→ Requirement
Using the data that follows, return exactly the lines from the one that contains "You are a GUI" through the one that contains "Viewport: 1015px width, 770px height.", ends included.

→ Material to process
____________

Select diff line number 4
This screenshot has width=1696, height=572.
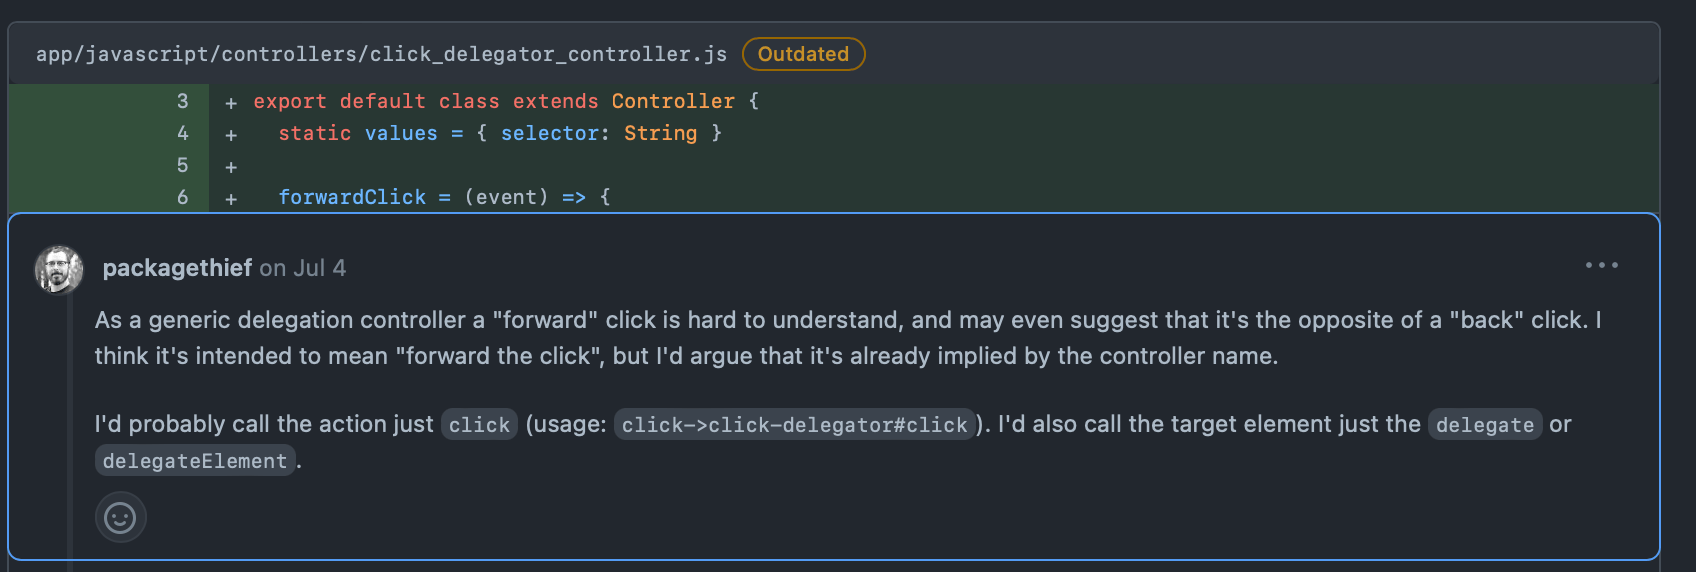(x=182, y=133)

____________

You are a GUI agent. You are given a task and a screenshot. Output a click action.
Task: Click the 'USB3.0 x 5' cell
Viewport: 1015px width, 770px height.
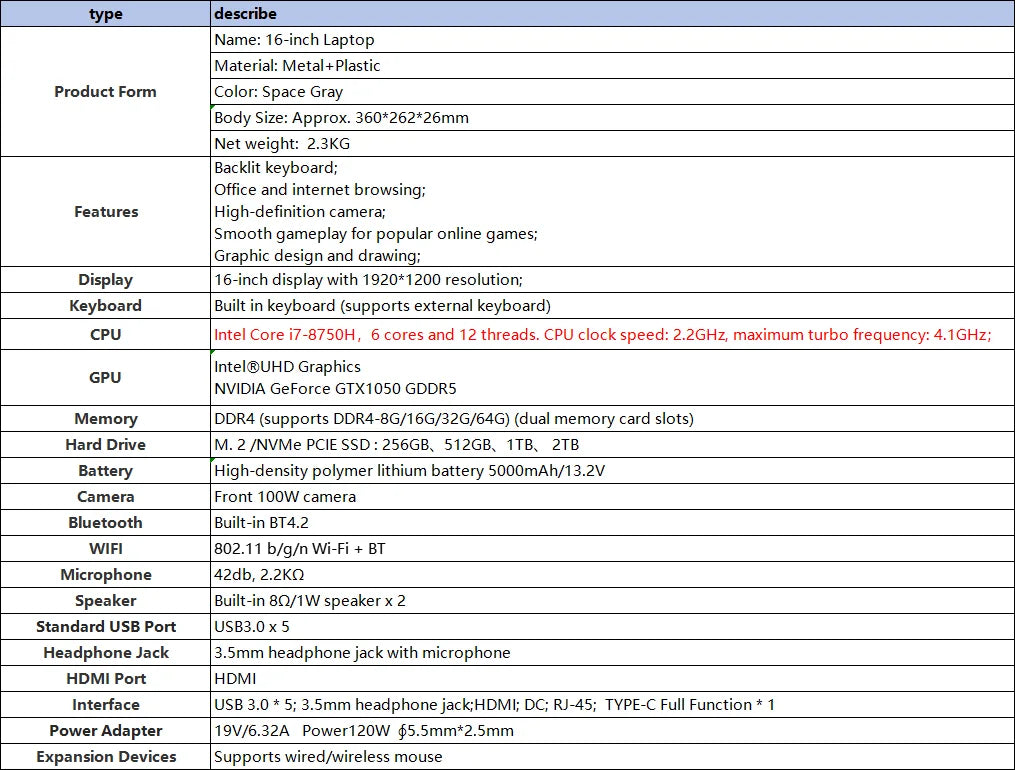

____________

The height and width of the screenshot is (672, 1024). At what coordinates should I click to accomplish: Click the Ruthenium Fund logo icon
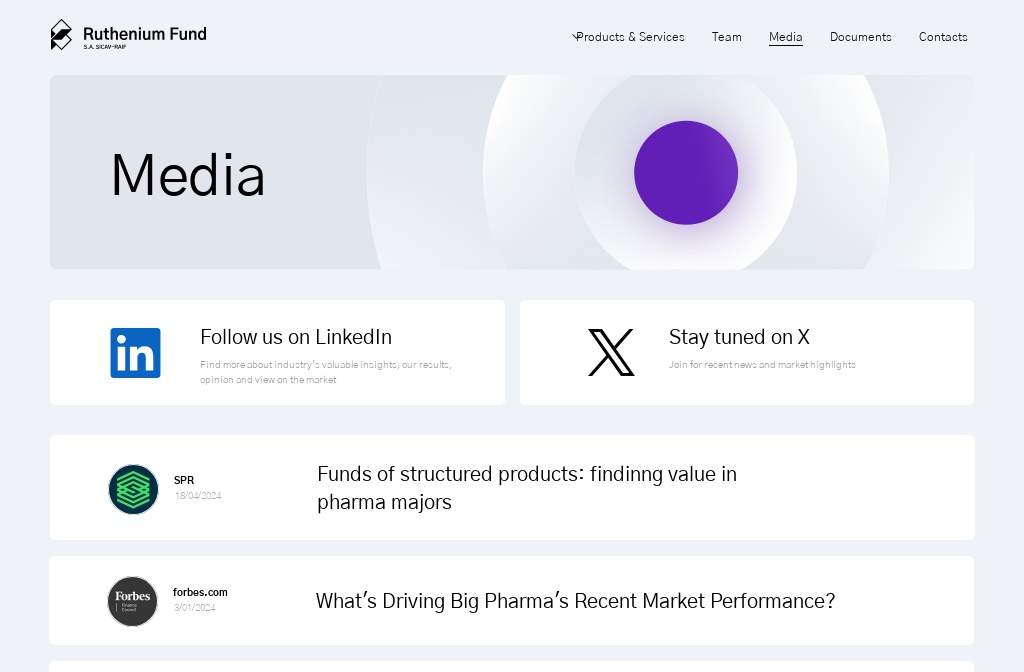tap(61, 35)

____________

→ Task output
You are a GUI agent. You are given a task and a screenshot. Output a click action.
Task: Click the 'USB3.0 x 5' cell
Viewport: 1015px width, 770px height.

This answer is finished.